### [Supplied passage]
-.-.-

The most common SAS tasks to run are: epproc, emproc, rgsproc, and omichain. Each one can be run without inputs (but some inputs are needed for more advanced analysis).

You can list all input arguments available to any SAS task with option '--help' (or '-h'),

w('epproc', ['-h']).run()

Here is an example of how to apply a "standard" filter. This is equivelant to running the following SAS command:

evselect table=unfiltered_event_list.fits withfilteredset=yes \
    expression='(PATTERN $<=$ 12)&&(PI in [200:12000])&&#XMMEA_EM' \
    filteredset=filtered_event_list.fits filtertype=expression keepfilteroutput=yes \
    updateexposure=yes filterexposure=yes

The input arguments should be in a list, with each input argument a separate string. Note: Some inputs require single quotes to be preserved in the string. This can be done using double quotes to form the string. i.e. "expression='(PATTERN <= 12)&&(PI in [200:4000])&&#XMMEA_EM'". An explanation of this filter, and other filters, can be found in The XMM-Newton ABC Guide.

unfiltered_event_list = "3278_0802710101_EMOS1_S001_ImagingEvts.ds"

-.-.-

### [Written exercise 1]
Rewrite the SAS tasks passage between "w('epproc', ['-h']).run()" and "XMM-Newton ABC Guide.", inclusive, swapping "separate" for "distinct".
### [Written exercise 2]
Carry the SAS tasks passage forward from its final line.

### [Provided data]

-.-.-

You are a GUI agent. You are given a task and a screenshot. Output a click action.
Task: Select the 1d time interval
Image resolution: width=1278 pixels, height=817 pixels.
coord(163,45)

-.-.-

### [Expected output 1]
w('epproc', ['-h']).run()

Here is an example of how to apply a "standard" filter. This is equivelant to running the following SAS command:

evselect table=unfiltered_event_list.fits withfilteredset=yes \
    expression='(PATTERN $<=$ 12)&&(PI in [200:12000])&&#XMMEA_EM' \
    filteredset=filtered_event_list.fits filtertype=expression keepfilteroutput=yes \
    updateexposure=yes filterexposure=yes

The input arguments should be in a list, with each input argument a distinct string. Note: Some inputs require single quotes to be preserved in the string. This can be done using double quotes to form the string. i.e. "expression='(PATTERN <= 12)&&(PI in [200:4000])&&#XMMEA_EM'". An explanation of this filter, and other filters, can be found in The XMM-Newton ABC Guide.

### [Expected output 2]
inargs = ['table={0}'.format(unfiltered_event_list), 
          'withfilteredset=yes', 
          "expression='(PATTERN <= 12)&&(PI in [200:4000])&&#XMMEA_EM'", 
          'filteredset=filtered_event_list.fits', 
          'filtertype=expression', 
          'keepfilteroutput=yes', 
          'updateexposure=yes', 
          'filterexposure=yes']

w('evselect', inargs).run()

6. basic_setup

For convenience there is a function called basic_setup which will run odfcompile, and then run both epproc and emproc. This allows for data to be copied into your personal data space, calibrated, and run two of the most common SAS tasks, all with a single command.

odf = pysas.odfcontrol.ODFobject(obsid)
odf.basic_setup(data_dir=data_dir,overwrite=False,repo='sciserver',rerun=False)

Running basic_setup(data_dir=data_dir,overwrite=False,repo='sciserver',rerun=True) is the same as running the following commands:

odf.odfcompile(data_dir=data_dir,overwrite=False,repo='sciserver')
w('epproc',[]).run()
w('emproc',[]).run()

Using the function odf.basic_setup with rerun=False will check if epproc or emproc have already been run and will not overwrite existing output files. If rerun=True then previous output files will be ignored and overwritten. After running basic_setup there will be more files listed in the odf.files dictionary.

instrument_files = list(odf.files.keys())
print(instrument_files,'\n')
for instrument in instrument_files:
    print(f'File Type: {instrument}')
    print('>>> {0}'.format(odf.files[instrument]),'\n')

For more information see the function documentation.

odf.basic_setup?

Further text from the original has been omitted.